Why are perimenopause and menopause only spoken of in whispers between elderly women huddled in dark corners? It’s time to change the notion that the change of life is bad. Crossing the perimenopause threshold into menopause is a game charger for many women. No more monthly periods offer you much more freedom in life, but the journey to get there can be painful and should not be lonely.
By not talking about perimenopause and menopause, we’re leaving women in the dark. We should help them traverse this life-changing path, not avoid the topic because of some old taboo about menstruation.
Not so very long ago, perimenopause wasn’t even part of our vernacular. Women didn’t discuss menopause and what our bodies were going through. Rather, we whispered about "the Change" and wondered what we should expect. It was dark and unsavory. In some cases, it still is today, which leaves many women lonely and scared during perimenopause. Since women comprise 51% of the population, we can decide we’re not hiding it under the rug anymore.
It’s time to change the conversation, or lack thereof. Let’s shine a bright light on perimenopause and menopause so the young women following in our footsteps understand what is happening, why it’s not shameful, and how others can either help you or empathize with you. You shouldn’t have to face it alone.
How can we affect change?
Change is often difficult, especially when you’re trying to normalize something excluded from polite society. But it’s time for women to stand up and say, "Hey, this perimenopause thing I’m going through? Every woman goes through it in her own way, and not only is it okay, it’s totally natural!"
Change starts with the right expert, your doctor. Since medical school doesn't cover menopause in depth, find a doctor who has experience with a variety of women in perimenopause and post-menopause stages. You shouldn’t think twice about finding a doctor who understands what you’re going through, because you need expert support. If a provider makes you feel like what you’re experiencing isn’t anything to worry about, or worse, makes you feel like you’re a hypochondriac, it’s time to move on.
Arm yourself with as much information as possible so you know what to expect and what you can do about your symptoms. This website is a great place to start. Perimenopause is defined as "the period around menopause," which differs for each woman. Some women can start experiencing symptoms as much as 10 or 15 years before menopause, of which the average age is 51, while others can have mild, almost unnoticeable symptoms for a few months before menopause. There is no single way to get through perimenopause, so don’t listen when someone tells you it’s easy, nothing to it. And don’t let someone gaslight you.
Once you have your medical expert in place and have a good understanding of perimenopause and its symptoms, start conversations with the women in your life. Your friends, cousins, aunts, female co-workers, all are potential support persons and all may need to hear about your perimenopause experience to understand their own path.

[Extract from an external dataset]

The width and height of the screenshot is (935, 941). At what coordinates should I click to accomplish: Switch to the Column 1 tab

Talking with your female support group, including your doctor, helps you understand the questions the people in your life might also have. Since perimenopause is nothing to be ashamed of, it might start as an awkward conversation, but it’s a necessary one. You want to raise awareness so men also know how to be compassionate to the women in their lives. Talking about menopause openly and honestly with everyone will help remove the stigma. Frank discussions are always best, including how the people around you can empathize with what women are going through.
Why is it important to discuss our feelings?

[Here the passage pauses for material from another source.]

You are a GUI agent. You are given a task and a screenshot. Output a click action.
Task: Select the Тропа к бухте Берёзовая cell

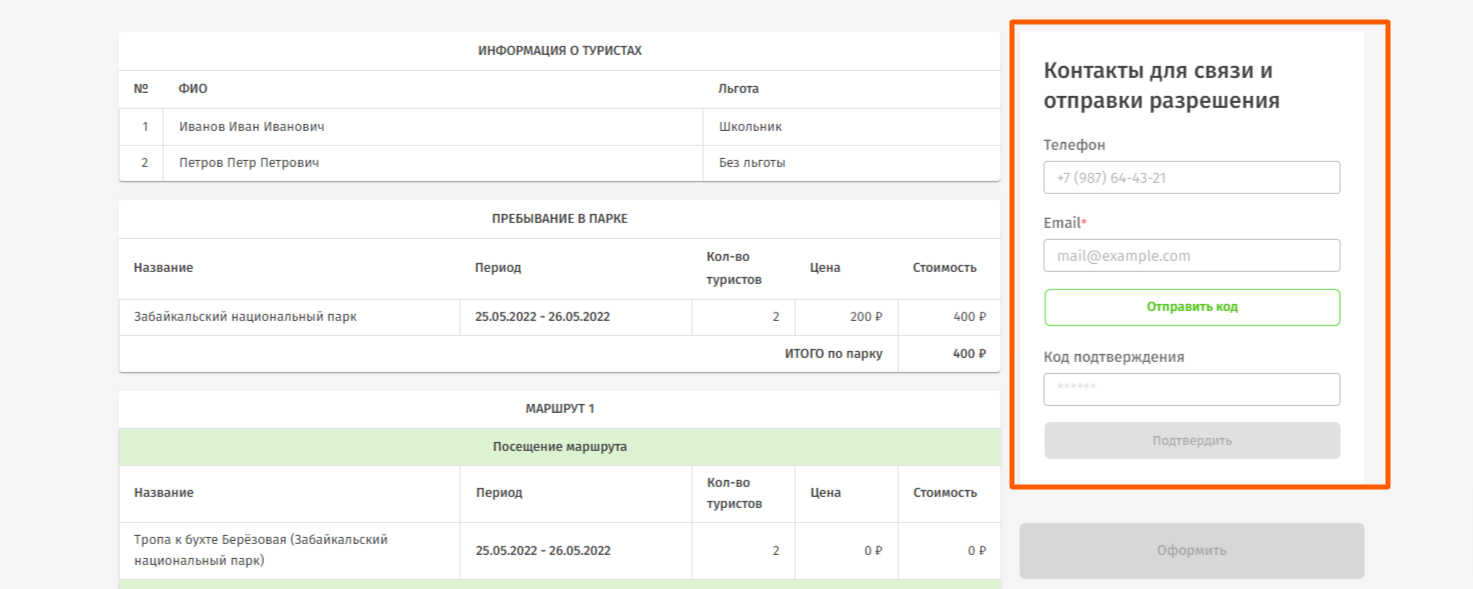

You may experience severe anxiety without a cause, and your doctor helps you understand it’s a symptom of menopause. You discuss with her what you can do, she might offer medication or homeopathic measures, and you leave feeling better, feeling heard.

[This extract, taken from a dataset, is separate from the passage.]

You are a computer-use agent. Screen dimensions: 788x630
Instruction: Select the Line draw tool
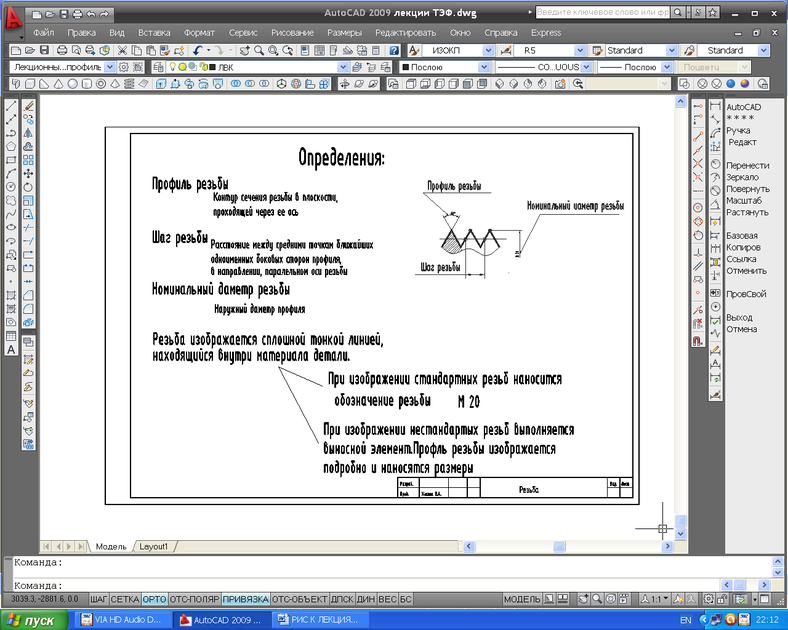pos(11,106)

What would happen if you didn’t discuss your feelings of anxiety? You would live in fear of everything and feel like you’re losing your mind. No one can sustain those emotions for long, nor should they try. Opening up a dialogue with others will help you see other women may experience the same troubling symptoms. Emotional support from the women in your life is powerful. You won’t be alone, trying to handle your feelings in the dark. And you can get help.
Discussing everything openly and honestly helps you make the best decision for your health and well-being. You’ll learn how to mitigate your symptoms and the right questions to ask to get the answers you need. Living in a vacuum will only prolong your suffering and potentially harm your quality of life.
Make sure you include younger women in your conversations. Talk to your daughters, nieces, your friends’ daughters, students, all the young women who need to be included in this conversation. We have the power to help them avoid the stigma by bringing perimenopause out in the open to normalize it.
In case you need a place to start check out Mojo Wellbeing’s Asterisk* Facebook supportive community of perimenopausal and menopausal women, for candid, open discussion of perimenopause and menopause.
Most women’s advice? Talk about perimenopause. Get educated. And find your support group. We can turn the taboo around the Change of Life on its head and show it for what it really is: a time to grow and become the strong, healthy women we’re meant to be. Menopause and perimenopause are life stages through which we transition. And once you’re past menopause, your life changes… in a good way.
Imagine an existence without periods. It’s freeing, ladies.